South African savers, dependent on their pension and retirement plans, will have become aware that the actions of the Chinese Communist Party are sometimes more important than the actions or non-actions of the ANC. This is because of their likely large stake in a Chinese Internet giant, Tencent, held through their shares they own in JSE listed Naspers, (NPN) and via its controlling stake in Amsterdam and JSE secondarily listed, Prosus. (PRX)
Because of the much greater uncertainty about the policies the Chinese will apply to the Tencents, the Alibabas and Baidus and their like, a share in NPN or PRX has become much more risky to hold and therefore less valuable. Shareholders taking on more risk require compensation in the form of higher expected returns, this almost always means a lower entry price, a lower current share price.
The risk to any asset holder is simply the risk that the price of the asset they hold may rise or fall from its current level, should they have to or be forced to cash in their investment at some perhaps unknown point in time. The chances of a rise or fall from the current market determined price, assuming a well-informed active market in them, will be about the same 50% on any one day. Market prices follow a random walk, rising and falling in an irregular sequence. Hopefully these random movements come with an upward drift to bring actual returns in line with the higher expected returns, that make holding risky assets a rational choice for the long-term investor.

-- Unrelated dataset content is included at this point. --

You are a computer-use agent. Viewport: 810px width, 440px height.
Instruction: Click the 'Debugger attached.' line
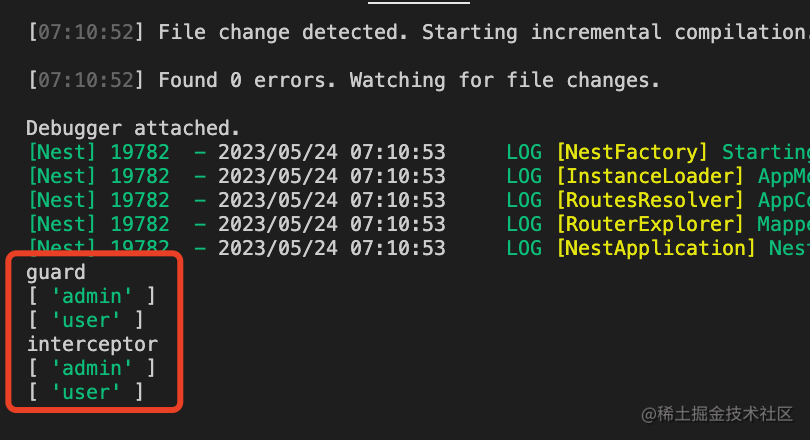(x=133, y=128)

In riskier times the daily or hourly moves in both directions, up and down, become significantly wider, while the average move over any extended period will still stay close to zero. When the sense of the future becomes less certain, volatility of share prices increase, the standard deviation of daily moves about the average of almost zero widens, and the cost of insuring against such changes in market prices in the form of an option to buy or sell an option on the share or Index inevitably increases. As it has done in the case of Naspers.
The recent increase in the daily volatility of NPN has been of extraordinary dimensions. Daily share price declines of 7% and then increases of 10% on August 10th are truly exceptional and reveal how difficult it has been for well informed investors to make up their minds about what the future will hold for Tencent, NPN and PRX. The standard deviation of daily moves in the NPN share price (30 day moving average) has almost trebled since June 2021.
Volatility compared; S&P 500 (VIX) JSE Top 40 SAVI and NPN Standard Deviation of Daily price Moves (30 day moving average of the daily SD) to August 9 2021
The rewards for holding on to your NPN or PRX shares remain to be seen. The China risks may decline to help add value. NPN management also hopes that the value of an NPN or PRX will be enhanced by the shares trading more closely to the market value of their Tencent Holdings. They are re-jigging the allocation of its Tencent holding between Johannesburg and Amsterdam to attract stronger investor interest to reduce this discount to the sum of its parts, mostly Tencent.
My theory is that the value lost by shareholders is mostly because of scepticism about the value of the acquisitions and investments made by NPN/PRX. They are expected to return much less that the investors could earn for themselves taking on similar risks and so investors and analysts write down the value of this expensive investment programme when they estimate the value of NPN or PRX. The more invested, the more value destruction expected, the lower the value of an NPN or PRX share and the larger the discount. With the completion of the latest restructuring in sight we will see the alternative theories of the discount put to the market test.
The one possible for shareholders – if my theory holds – though it would be a bitter consolation, is that the lower the Tencent share price and the weaker the NPN and PRX balance sheets, the more disciplined and constrained will be their investment and borrowing programmes…. And the lower the discount.